Mississauga may take action to limit use of noisy, polluting leaf blowers
Published November 2, 2021 at 9:00 am
If one Mississauga councillor has her way, the annoying buzzing sounds of leaf blowers that reverberate through city neighbourhoods each fall will soon be a thing of the past.
But even more bothersome than the grating sound of the household gas-powered garden tools is the amount of pollution they kick out into the air, said Ward 5 City Councillor Carolyn Parrish.
Parrish, who said the noisy garden tools drive her crazy, urged her council colleagues and City of Mississauga staff to keep an eye on what Toronto is doing with leaf blowers.
Some members of Toronto City Council are pushing to limit use of the tools by residents.
In raising the matter, Parrish—and councillors in Toronto—pointed to an oft-cited study by U.S.-based automotive information site Edmunds that shows “a consumer-grade leaf blower emits more pollutants than a 6,200-pound 2011 Ford F-150 SVT Raptor” heavy-duty pickup truck.
“Toronto is trying to limit the use of these leaf blowers and I think we should be watching it very closely,” said Parrish, admitting her husband enjoys using the popular gas garden tool.
She said to limit or get rid “of the big, bad leaf blowers” for their annoying noise is one thing, “…but now to realize how much pollution it’s producing is really upsetting.”
Beyond the pollution and noise concerns, removing leaves entirely from lawns isn’t the best practice anyway, conservationists note. A thin layer of leaves kept on the grass in the fall provides insulation for birds and other wildlife when winter arrives.

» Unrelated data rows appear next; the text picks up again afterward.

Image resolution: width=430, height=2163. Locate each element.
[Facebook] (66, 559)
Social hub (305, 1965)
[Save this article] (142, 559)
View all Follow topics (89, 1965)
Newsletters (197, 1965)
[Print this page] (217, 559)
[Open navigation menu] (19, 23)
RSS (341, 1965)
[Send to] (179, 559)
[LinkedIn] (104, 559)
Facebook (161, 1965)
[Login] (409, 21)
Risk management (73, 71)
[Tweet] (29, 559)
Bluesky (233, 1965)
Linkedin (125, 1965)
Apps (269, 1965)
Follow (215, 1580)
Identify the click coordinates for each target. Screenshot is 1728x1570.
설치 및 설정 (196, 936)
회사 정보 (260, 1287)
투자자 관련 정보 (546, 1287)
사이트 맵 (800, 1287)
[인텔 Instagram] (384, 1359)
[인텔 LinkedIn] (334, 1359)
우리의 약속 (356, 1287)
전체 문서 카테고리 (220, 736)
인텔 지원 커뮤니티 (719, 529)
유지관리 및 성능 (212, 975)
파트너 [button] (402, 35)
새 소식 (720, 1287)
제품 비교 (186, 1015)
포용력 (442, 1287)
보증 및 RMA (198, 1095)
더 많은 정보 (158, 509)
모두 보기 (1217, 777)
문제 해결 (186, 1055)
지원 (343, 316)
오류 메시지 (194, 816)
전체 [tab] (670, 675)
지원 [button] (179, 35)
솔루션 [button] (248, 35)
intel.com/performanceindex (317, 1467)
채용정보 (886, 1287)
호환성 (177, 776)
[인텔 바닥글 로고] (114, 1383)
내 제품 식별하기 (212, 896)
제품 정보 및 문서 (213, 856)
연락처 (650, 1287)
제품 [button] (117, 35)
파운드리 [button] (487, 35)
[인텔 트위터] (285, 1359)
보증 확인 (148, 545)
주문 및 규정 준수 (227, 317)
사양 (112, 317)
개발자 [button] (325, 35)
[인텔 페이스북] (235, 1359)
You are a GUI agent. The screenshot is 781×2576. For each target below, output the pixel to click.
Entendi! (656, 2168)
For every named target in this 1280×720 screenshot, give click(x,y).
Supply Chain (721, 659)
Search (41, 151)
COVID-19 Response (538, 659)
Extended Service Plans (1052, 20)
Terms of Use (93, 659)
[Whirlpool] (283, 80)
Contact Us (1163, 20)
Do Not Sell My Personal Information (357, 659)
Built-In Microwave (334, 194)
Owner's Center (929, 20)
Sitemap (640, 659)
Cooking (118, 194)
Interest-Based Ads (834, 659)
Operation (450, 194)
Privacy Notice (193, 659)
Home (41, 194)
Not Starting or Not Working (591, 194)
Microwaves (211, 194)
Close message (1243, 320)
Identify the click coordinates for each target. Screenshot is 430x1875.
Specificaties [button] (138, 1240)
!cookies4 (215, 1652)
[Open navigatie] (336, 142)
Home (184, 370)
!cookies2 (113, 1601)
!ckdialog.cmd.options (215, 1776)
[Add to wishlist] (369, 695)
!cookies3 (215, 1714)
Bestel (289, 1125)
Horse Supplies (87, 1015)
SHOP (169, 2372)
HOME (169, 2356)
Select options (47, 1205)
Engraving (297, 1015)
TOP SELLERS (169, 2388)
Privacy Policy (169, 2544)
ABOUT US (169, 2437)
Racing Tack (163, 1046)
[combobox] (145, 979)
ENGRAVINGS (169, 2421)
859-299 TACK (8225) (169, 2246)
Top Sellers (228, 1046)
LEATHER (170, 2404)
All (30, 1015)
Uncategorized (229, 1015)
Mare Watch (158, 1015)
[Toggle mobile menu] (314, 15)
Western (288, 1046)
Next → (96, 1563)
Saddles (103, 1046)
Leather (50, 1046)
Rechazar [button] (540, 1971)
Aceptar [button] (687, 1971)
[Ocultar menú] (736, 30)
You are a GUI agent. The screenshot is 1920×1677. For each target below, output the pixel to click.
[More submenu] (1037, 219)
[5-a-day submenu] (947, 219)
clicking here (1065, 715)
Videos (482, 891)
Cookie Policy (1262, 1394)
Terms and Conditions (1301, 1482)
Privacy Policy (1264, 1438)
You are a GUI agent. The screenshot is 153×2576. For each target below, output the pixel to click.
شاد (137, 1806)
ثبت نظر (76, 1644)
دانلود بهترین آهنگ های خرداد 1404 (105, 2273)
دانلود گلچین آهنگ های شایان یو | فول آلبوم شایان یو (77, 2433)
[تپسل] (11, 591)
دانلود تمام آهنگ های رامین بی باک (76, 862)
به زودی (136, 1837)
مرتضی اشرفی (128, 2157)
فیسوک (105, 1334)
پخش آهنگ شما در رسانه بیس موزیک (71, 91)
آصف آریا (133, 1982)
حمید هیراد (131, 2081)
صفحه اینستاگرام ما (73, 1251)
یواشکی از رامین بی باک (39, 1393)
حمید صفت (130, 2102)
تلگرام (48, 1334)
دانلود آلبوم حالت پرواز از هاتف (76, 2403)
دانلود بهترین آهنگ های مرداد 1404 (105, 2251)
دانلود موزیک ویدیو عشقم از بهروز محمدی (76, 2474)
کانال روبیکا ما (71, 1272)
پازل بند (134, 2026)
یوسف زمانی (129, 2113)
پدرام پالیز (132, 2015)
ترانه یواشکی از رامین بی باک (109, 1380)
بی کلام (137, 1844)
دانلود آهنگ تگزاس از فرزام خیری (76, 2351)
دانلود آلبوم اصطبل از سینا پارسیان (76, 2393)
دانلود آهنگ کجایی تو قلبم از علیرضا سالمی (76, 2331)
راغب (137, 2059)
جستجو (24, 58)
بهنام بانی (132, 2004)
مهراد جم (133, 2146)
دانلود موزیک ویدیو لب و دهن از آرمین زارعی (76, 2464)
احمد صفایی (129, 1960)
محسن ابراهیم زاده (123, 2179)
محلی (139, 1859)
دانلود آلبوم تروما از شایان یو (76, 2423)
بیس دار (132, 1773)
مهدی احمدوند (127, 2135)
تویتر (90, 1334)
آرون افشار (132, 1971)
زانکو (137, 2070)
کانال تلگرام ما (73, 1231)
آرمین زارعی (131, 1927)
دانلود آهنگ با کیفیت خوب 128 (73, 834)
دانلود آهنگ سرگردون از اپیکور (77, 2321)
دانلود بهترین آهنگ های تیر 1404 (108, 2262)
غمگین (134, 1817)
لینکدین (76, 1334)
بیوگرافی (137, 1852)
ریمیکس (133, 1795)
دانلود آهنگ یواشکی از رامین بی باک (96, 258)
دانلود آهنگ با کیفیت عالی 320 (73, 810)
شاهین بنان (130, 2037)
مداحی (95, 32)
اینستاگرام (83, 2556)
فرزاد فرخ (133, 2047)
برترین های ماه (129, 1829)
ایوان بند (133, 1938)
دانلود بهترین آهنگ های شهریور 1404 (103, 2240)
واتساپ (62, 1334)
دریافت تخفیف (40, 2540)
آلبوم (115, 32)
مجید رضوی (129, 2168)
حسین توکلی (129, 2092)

City staff said they’ll follow the discussion in Toronto as it unfolds, and come back to Mississauga councillors with a report.
The Edmunds study, conducted in 2011, further found that a 4-stroke leaf blower produced nearly seven times more oxides of nitrogen and 13.5 times more carbon monoxide than the pickup truck. The more powerful 2-stroke garden tool generated 23 times the carbon monoxide and nearly 300 times more non-methane hydrocarbons.
Earlier this year, Mississauga launched its Green Tools pilot project, which includes the introduction of all-electric, battery-powered grass-cutting equipment, trimmers and leaf blowers.
The new products are being used by municipal parks staff who maintain the city’s green spaces.
Mississauga currently maintains 3,154 hectares (7,794 acres) of parkland—including more than 500 parks, 371 sports fields, 327 km of trails, 263 play sites, 12 cemeteries and two marinas.
Over the next few years, older equipment will be replaced by the new products as the older products reach the end of their lifespan.
According to the City, the transition to all-electric, battery-powered equipment will reduce carbon emissions, limit noise and increase safety for parks staff.
The City says the project is part of its Climate Change Action Plan, which includes the goal of reducing greenhouse gas emissions by 80 per cent by 2050 and, ideally, transforming Mississauga into a net-zero community.